To improve the understanding of how mercury contamination across the landscape may affect avian influenza transmission, USGS scientists and their collaborators collected approximately 750 samples from 11 species of wild waterfowl in the Central Valley and San Francisco Bay Estuary of California. These two areas have documented mercury contamination from atmospheric deposition and from industrial outputs or gold mining and are important sites for overwintering waterfowl.
Approximately 60 percent of the migratory waterfowl in the Pacific Flyway overwinter in this region annually. The combination of mercury contamination, high waterfowl abundance, and intensive poultry production in this region makes northern California an important area for understanding if mercury contamination affects influenza prevalence and wildlife health.
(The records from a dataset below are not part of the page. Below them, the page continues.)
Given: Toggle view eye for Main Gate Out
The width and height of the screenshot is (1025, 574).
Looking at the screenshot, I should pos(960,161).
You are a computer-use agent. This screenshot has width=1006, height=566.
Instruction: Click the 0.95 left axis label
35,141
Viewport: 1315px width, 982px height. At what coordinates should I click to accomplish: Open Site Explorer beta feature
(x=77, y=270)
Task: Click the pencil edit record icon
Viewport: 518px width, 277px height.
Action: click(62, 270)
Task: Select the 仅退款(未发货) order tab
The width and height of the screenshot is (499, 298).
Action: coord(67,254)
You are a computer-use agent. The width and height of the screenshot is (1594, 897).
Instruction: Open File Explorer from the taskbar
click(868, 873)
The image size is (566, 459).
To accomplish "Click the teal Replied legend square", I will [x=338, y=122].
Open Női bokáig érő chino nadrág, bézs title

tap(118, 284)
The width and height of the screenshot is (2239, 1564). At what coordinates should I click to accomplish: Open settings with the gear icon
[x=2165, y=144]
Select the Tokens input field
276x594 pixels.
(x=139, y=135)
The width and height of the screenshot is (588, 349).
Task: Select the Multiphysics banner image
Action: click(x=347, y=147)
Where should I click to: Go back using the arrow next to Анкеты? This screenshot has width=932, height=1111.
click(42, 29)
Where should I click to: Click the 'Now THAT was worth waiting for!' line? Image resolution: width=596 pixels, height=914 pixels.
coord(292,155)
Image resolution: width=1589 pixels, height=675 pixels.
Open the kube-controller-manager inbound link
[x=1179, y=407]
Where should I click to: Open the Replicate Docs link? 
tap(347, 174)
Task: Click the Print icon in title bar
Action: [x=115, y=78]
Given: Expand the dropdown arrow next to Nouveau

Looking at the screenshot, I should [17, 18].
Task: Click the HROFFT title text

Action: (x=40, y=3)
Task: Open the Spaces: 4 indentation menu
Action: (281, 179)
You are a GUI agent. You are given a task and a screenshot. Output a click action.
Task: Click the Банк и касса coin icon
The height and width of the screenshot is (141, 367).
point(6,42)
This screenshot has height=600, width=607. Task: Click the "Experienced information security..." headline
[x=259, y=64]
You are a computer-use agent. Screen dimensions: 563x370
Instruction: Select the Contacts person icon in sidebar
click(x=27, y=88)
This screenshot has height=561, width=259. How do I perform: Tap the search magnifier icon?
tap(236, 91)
In this study, researchers reported that active and prior (as indicated by the presence of antibodies) avian influenza infections were greater in wild ducks with higher average blood mercury concentrations. The positive relation between influenza infection and mercury concentrations was stronger when measuring antibodies indicative of prior infection than of active infection. Furthermore, influenza antibody prevalence was related to average mercury concentration across all species, with some differences among individual species likely owing to habitat use, diet, and immunology.
The results of this study highlight the importance of understanding the interactions among contaminants, infection, and wildlife health. Together these results provide an indication that exposure to mercury may be related to immunotoxicity. More generally, these results indicate that the effects of mercury and potentially other contaminant exposures could extend beyond the geographic area of contamination for highly mobile avian species.
Although the results indicate contaminant-induced susceptibility to avian influenza infection in wild waterfowl, questions remain about the mechanisms of toxicity and the species that could be affected. Answers to these questions can provide information valuable for selecting mitigation steps that interrupt the infection cycle and help stop the spread not only among wildlife but also to domestic species.
This study was supported, in part, by the USGS Ecosystem Mission Area, through the Environmental Health Program (Contaminant Biology and Toxic Substances Hydrology Program) Ecologically Driven Environmental Pathways Team; and the Biological Threats and Invasive Species Research Program; and the California Department of Water Resources; and by the National Institute of Health (NIAID grants HHSN272201500008C and HHSN26200700010C).